Children face some unique challenges in emergencies, particularly the youngest. Children are more susceptible to malnutrition and diseases as their immune systems are not fully developed. Parents had a very hard time meeting the basic needs of their children during the floods. They lost everything - their homes, possessions and livelihoods virtually overnight – and had limited access to food and safe water. The psychological impact of a disaster like this is hard to imagine. UNICEF played a valuable role re-establishing essential services, treating children for malnutrition, providing safe drinking water, vaccinating against childhood diseases and ensuring temporary learning centres and safe spaces where children could learn and play, and receive counselling and support. These protection and education services were absolutely essential. They were the only place for children to get that respite, to be with their friends, to socialize.
Q: What were you most proud of during the emergency response?
I'm most proud of the UNICEF team. The staff demonstrated the dedication, commitment and passion needed to serve flood-affected communities under the most difficult circumstances. We had to mobilize so much, so fast, as a key partner of the government. We played multiple roles in coordination and partnerships and really tried to make sure that those in greatest need received essential supplies and services. That required a strong and dedicated team, and that's what we had. It was amazing. No matter how you felt at the end of the day, you knew that there was a whole team behind you, giving it their all every day to make sure that the flood-affected children and families could get what they needed. For me, I’m incredibly proud of the whole UNICEF team, including our implementing partners and government counterparts that we worked so closely with throughout.

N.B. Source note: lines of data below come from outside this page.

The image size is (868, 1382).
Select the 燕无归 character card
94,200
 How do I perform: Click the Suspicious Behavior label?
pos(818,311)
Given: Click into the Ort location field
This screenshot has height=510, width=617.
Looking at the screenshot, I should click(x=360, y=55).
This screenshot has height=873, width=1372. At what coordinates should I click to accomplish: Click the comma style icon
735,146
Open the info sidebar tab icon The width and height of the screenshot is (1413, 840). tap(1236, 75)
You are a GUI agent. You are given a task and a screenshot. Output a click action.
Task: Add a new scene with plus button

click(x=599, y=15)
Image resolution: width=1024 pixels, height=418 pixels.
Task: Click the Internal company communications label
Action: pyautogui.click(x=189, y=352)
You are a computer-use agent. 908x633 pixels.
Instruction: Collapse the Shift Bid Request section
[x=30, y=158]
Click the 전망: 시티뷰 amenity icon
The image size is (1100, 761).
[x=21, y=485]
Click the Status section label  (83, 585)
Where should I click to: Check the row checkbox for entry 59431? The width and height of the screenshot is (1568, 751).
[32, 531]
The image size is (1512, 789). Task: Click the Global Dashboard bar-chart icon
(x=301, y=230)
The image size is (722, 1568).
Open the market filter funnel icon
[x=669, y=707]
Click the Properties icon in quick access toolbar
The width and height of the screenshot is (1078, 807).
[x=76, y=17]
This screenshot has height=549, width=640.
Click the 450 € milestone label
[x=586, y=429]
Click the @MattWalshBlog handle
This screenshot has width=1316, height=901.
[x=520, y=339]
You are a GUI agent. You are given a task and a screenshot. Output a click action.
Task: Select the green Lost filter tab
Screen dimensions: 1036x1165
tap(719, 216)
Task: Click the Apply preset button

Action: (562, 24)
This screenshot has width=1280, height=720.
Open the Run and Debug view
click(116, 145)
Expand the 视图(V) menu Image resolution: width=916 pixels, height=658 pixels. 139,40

Q: With last year's flood response continuing and this year's monsoon in full force, is UNICEF prepared for another emergency?
I would like to say yes, but as last year proved, we simply don’t know what exactly will happen. We've made lots of preparedness efforts, we’ve doubled our contingency stock from last year and updated our emergency response plans. We're in continuous dialogue with the government. We've held capacity building at provincial and district levels to ensure that we have the knowledge, skills, supplies and human resources needed to respond.
Unfortunately, flood reconstruction and rehabilitation efforts have not moved as fast as the emergency response, so there are still many people living in extremely vulnerable situations. We're tracking these populations and we are ready to respond. This year, Pakistan has experienced localized heavy rains and flooding to which the government is responding and in many of the areas we're already supporting. So, I would say yes, we are prepared, and I hope that the country as a whole is also much more prepared with the lessons and experience we gained from last year’s response.
Q: When it comes to climate change, what's your biggest concern for children in Pakistan and what's your biggest hope?
My biggest concern for the children in Pakistan is that the climate change will have a severe impact on their lives, on their ability to stay healthy, to have good nutrition, to attend school and have opportunities to prosper in life. I also worry about how often children are going to face major disruptions due to climatic events. It's unfair that any child has to go through this when they’ve contributed zero to this global problem.
My big hope is that the world can come together to find solutions to climate change, and we can avoid the very worst impact for children in Pakistan and children everywhere. They deserve all the same opportunities we had growing up to learn, develop and live in a healthy and safe environment. We need to support children to help them understand this phenomenon and empower them as we look for solutions. We have no more time to waste, we need to act quickly to protect the lives of the most vulnerable children in Pakistan before it’s too late.